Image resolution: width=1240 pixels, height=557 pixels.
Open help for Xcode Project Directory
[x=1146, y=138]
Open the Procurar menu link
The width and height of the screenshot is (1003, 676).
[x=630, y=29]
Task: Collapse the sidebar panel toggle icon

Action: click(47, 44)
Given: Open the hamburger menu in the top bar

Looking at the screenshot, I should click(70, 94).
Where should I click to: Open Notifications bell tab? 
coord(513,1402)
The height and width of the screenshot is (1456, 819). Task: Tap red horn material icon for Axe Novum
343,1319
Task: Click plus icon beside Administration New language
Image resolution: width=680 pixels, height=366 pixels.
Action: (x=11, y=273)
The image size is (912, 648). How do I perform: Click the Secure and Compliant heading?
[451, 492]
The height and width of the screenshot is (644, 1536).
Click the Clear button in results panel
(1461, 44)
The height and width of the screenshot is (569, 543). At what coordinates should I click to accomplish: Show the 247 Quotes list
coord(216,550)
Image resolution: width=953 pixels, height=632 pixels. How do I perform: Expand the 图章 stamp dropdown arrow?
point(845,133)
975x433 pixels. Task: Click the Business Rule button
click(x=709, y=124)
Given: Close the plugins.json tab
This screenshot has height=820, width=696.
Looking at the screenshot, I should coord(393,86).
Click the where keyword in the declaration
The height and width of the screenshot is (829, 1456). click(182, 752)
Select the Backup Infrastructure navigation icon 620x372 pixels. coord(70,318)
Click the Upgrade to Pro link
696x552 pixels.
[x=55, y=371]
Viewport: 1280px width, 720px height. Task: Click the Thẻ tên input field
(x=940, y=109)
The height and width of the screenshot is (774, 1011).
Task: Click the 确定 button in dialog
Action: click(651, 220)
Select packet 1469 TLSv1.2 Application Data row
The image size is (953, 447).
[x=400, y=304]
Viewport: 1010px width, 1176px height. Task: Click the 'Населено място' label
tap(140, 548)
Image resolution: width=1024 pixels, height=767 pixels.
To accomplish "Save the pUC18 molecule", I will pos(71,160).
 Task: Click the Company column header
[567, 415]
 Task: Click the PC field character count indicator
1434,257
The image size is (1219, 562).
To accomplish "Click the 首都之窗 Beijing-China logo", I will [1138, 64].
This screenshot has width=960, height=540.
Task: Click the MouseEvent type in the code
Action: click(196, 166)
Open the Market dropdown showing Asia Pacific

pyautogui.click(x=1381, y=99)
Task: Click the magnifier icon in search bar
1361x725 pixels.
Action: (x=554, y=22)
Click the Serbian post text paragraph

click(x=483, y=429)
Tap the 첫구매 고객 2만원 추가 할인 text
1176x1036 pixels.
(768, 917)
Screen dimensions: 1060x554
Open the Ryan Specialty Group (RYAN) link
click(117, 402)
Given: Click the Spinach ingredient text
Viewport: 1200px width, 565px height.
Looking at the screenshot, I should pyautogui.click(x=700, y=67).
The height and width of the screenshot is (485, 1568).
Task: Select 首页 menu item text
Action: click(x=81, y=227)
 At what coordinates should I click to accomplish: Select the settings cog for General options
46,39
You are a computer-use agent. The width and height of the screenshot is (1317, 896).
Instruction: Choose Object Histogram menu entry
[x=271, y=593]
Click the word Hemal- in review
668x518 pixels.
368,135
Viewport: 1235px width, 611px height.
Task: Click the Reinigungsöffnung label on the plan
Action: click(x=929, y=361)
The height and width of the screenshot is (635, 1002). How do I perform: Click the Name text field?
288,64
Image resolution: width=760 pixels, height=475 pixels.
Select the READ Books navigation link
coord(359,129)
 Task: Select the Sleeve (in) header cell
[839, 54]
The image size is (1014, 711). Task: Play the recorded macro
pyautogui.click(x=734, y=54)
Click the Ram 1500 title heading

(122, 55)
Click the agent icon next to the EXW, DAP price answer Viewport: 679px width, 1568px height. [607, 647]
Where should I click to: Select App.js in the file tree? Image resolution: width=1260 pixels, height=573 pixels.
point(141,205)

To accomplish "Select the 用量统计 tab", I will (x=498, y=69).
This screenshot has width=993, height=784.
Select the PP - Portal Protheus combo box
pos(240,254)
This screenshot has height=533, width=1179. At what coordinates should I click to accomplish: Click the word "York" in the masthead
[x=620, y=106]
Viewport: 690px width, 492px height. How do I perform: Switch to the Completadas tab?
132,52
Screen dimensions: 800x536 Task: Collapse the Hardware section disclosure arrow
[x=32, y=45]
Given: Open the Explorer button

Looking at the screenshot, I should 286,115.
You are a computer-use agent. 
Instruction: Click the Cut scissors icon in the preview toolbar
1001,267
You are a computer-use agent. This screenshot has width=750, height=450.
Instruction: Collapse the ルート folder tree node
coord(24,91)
....
▶ **PROBLEM**:
From the entries above, print the lines beginning at the one with "Select packet 1469" and stopping after the one with "The image size is (1219, 562).", exactly as written and with nothing else.

▶ **SOLUTION**:
Select packet 1469 TLSv1.2 Application Data row
The image size is (953, 447).
[x=400, y=304]
Viewport: 1010px width, 1176px height. Task: Click the 'Населено място' label
tap(140, 548)
Image resolution: width=1024 pixels, height=767 pixels.
To accomplish "Save the pUC18 molecule", I will pos(71,160).
 Task: Click the Company column header
[567, 415]
 Task: Click the PC field character count indicator
1434,257
The image size is (1219, 562).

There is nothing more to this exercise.